Fraudsters may pretend to be from a well known company and convince the individual that they have a tech support problem, such as:
- Financial accounts have been compromised, and that their funds need to be moved.
- Software license needs to be renewed.
- An email account has been compromised.
- A security alert issue needs to be addressed.
Scammers often ask the victim to install free, remote desktop software so they can monitor and take actions on the person’s computer. If fraudsters gain control of your device, they may steal data from a victim’s computer or from files connected to it. They may also install other malicious or unapproved software, or change settings to maintain control of your device.
Scammers may direct victims to wire or transfer funds out of their bank or brokerage accounts to cryptocurrency exchange or to transfer their crypto wallet contents to a different wallet to “safeguard” them. Fraudsters may have fake support websites to lure crypto owners to contact them.Then they convince victims to hand over control of their crypto accounts or give them their login information.
How to Protect Yourself
Please be aware of evolving tech support scam tactics, and keep the following in mind:
- Legitimate tech or customer support representatives never send unsolicited messages to customers.
- Tech support representatives never demand payment immediately or ask for payment in cash, prepaid gift cards, cryptocurrency or wire transfers.
Take the following actions to avoid these scams:
- If you receive a phone call that you didn’t expect from someone claiming to know there is a problem with your computer or account, hang up.
- If you see a popup alert on your computer asking you to call a telephone number, do not call the number. Legitimate alerts do not ask you to call a number.
- U-M Devices: Do not let anyone, outside the ITS Service Center or U-M IT staff that you contact, install software on or take control of your U-M device.
- Personal Devices: Similarly, do not allow unknown individuals or remote tech support access to your personal computer or devices.

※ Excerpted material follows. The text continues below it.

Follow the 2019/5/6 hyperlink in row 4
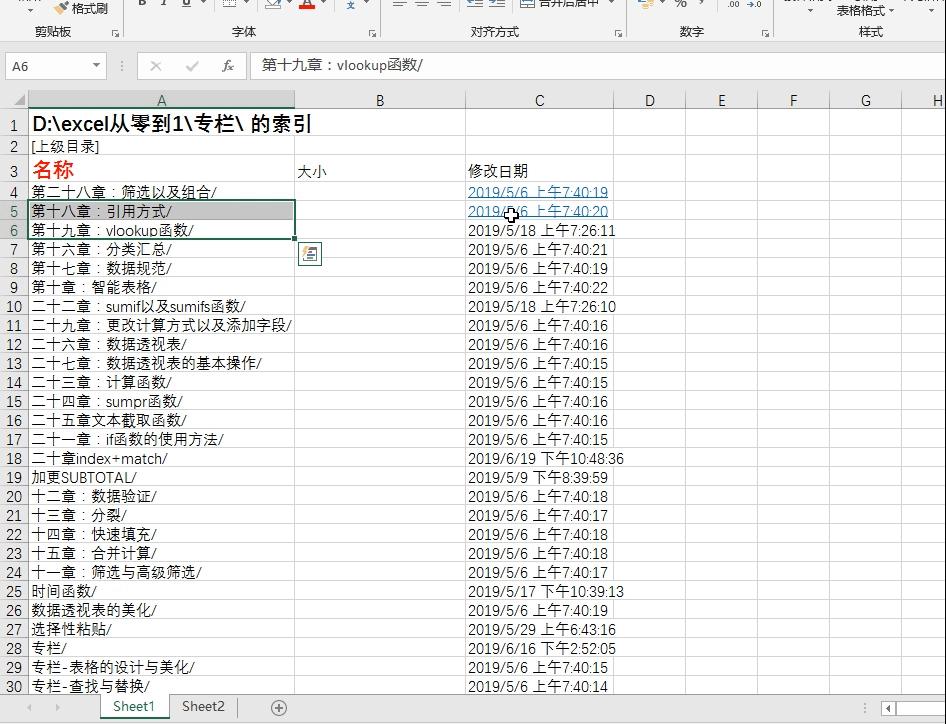The width and height of the screenshot is (946, 724). pyautogui.click(x=538, y=192)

- If you need help with your computer, contact an organization you know and trust.
- If it is a UM provisioned device, contact the ITS Service Center.

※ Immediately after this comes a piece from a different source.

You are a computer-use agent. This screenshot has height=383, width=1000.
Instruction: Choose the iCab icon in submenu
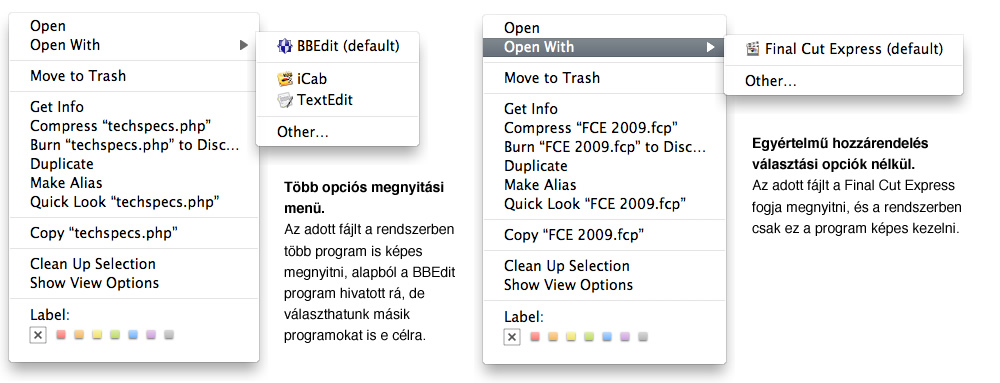pos(284,79)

- If it is a personal device, For your personal computer, contact Tech Repair or another local, reputable repair service. Pay attention if you search for support online. Some fraudsters have fake websites claiming to be well-known companies that appear in search results.

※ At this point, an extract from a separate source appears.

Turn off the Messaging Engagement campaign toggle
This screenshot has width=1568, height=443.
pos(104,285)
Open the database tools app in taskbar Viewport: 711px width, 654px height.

If you think you got caught by one of these scams, take action to protect your information and university computing resources:
- If you gave out U-M info, such as your UMICH password, or allowed access to your university-owned computer:
- Change your UMICH password at UMICH Account Management.
- At Michigan Medicine, change your UMICH password at lvl2.med.umich.edu.
- Report an IT security incident.
- If you gave out personal info, such as your credit card number,
- Notify your credit card provider. You may need to have your card replaced.
- File a complaint with the Internet Crime Complaint Center
- Put a fraud alert or hold on your credit report.
- For instructions, see If You Suspect Your Identity Has Been Compromised or Stolen.